─── Input data ───

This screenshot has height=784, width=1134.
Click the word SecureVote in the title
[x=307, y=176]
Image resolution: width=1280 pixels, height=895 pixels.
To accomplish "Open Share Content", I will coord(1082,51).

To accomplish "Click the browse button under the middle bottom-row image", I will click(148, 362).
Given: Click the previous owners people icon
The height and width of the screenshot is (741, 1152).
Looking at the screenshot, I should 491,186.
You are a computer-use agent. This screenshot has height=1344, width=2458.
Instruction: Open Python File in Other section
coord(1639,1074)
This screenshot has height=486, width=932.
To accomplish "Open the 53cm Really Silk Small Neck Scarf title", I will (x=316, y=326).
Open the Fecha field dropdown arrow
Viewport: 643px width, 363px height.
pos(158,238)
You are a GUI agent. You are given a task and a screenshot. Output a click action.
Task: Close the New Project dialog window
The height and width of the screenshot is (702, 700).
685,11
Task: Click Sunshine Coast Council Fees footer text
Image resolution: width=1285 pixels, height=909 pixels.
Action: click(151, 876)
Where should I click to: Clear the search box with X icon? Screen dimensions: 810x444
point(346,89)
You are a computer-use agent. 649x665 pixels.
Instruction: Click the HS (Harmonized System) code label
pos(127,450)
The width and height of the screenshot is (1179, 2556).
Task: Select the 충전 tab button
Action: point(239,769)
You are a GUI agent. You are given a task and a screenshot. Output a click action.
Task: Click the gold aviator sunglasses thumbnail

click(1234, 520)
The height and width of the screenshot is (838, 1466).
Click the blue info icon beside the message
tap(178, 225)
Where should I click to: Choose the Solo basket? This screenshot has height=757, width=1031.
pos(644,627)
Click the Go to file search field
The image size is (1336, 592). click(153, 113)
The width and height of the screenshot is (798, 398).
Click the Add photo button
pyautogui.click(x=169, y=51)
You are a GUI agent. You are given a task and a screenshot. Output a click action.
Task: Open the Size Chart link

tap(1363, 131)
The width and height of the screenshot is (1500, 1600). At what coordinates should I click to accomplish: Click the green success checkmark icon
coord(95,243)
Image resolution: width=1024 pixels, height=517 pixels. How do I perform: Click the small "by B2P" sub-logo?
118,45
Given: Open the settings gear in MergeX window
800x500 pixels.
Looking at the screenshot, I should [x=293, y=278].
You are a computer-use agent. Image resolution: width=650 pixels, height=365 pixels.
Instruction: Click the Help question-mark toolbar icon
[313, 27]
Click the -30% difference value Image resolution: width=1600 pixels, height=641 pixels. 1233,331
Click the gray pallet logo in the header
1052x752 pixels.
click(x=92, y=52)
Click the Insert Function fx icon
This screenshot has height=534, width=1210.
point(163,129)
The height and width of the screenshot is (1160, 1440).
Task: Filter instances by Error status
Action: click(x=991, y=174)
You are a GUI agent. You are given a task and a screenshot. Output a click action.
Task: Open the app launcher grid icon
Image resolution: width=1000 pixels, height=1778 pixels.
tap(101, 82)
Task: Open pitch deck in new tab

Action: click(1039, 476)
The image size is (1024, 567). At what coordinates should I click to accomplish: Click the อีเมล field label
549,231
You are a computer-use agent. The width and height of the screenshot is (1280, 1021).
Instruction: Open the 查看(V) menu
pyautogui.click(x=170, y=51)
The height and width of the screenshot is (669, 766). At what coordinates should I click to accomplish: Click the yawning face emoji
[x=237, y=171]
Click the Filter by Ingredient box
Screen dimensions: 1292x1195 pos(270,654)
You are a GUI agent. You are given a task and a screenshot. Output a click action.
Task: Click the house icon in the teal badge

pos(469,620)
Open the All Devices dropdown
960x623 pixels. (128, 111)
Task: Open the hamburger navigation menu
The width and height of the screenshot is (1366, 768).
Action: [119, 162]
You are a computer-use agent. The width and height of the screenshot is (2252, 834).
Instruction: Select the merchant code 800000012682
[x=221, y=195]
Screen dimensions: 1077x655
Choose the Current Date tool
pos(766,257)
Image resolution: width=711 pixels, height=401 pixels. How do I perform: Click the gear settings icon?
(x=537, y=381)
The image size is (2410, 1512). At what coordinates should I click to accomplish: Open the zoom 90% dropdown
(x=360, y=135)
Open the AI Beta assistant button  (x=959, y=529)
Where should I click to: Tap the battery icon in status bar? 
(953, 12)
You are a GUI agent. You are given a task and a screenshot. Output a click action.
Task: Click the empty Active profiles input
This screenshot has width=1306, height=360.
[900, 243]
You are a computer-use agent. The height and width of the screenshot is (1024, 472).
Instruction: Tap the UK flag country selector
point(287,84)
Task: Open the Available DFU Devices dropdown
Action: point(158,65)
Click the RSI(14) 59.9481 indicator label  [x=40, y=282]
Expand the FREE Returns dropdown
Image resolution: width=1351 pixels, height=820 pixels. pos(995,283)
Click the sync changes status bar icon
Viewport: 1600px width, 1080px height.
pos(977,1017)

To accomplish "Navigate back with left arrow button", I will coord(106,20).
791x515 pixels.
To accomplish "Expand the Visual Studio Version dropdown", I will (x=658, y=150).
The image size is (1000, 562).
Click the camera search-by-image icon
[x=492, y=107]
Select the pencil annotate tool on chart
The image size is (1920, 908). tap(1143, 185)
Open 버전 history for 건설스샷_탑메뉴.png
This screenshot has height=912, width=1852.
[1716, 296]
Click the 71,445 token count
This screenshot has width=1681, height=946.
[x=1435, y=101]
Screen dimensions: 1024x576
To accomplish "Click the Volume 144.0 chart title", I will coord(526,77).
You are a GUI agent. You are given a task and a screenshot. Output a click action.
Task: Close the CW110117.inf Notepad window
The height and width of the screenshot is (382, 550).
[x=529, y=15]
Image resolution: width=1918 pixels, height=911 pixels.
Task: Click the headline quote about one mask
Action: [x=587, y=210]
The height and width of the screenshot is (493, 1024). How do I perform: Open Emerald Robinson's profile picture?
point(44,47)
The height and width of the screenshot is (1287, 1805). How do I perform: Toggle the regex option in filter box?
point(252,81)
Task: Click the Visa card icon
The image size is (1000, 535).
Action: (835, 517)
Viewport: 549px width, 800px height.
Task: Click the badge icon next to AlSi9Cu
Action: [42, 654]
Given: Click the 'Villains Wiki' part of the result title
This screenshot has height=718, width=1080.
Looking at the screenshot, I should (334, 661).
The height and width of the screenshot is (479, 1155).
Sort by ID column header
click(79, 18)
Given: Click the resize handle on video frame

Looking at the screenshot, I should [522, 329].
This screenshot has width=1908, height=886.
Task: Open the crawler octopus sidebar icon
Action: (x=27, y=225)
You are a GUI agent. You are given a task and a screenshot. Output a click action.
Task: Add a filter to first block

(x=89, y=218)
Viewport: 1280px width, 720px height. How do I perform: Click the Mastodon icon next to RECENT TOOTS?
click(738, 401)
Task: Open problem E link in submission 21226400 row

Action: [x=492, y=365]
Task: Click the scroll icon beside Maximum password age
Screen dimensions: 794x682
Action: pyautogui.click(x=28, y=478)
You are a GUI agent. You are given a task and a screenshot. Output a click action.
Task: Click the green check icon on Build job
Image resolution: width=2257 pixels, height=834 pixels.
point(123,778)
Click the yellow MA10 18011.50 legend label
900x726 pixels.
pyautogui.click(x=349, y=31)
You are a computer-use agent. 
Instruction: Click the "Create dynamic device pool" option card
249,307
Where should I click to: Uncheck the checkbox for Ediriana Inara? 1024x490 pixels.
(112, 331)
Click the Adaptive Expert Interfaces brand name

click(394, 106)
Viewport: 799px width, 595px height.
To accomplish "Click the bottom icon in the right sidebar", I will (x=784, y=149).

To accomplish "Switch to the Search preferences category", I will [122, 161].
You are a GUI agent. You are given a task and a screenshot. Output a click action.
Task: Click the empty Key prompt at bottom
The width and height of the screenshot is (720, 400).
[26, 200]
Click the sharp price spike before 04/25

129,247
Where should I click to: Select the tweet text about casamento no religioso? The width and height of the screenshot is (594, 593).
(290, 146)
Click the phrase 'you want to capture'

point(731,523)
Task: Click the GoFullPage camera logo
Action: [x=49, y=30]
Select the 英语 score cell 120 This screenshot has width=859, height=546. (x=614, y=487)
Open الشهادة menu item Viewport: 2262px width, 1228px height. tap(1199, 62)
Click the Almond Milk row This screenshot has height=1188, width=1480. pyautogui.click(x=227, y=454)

───

*Exercise aim:*
The response must contain every line from the listing above in which the string "bottom" appears.

*Task solution:*
To accomplish "Click the browse button under the middle bottom-row image", I will click(148, 362).
To accomplish "Click the bottom icon in the right sidebar", I will (x=784, y=149).
Task: Click the empty Key prompt at bottom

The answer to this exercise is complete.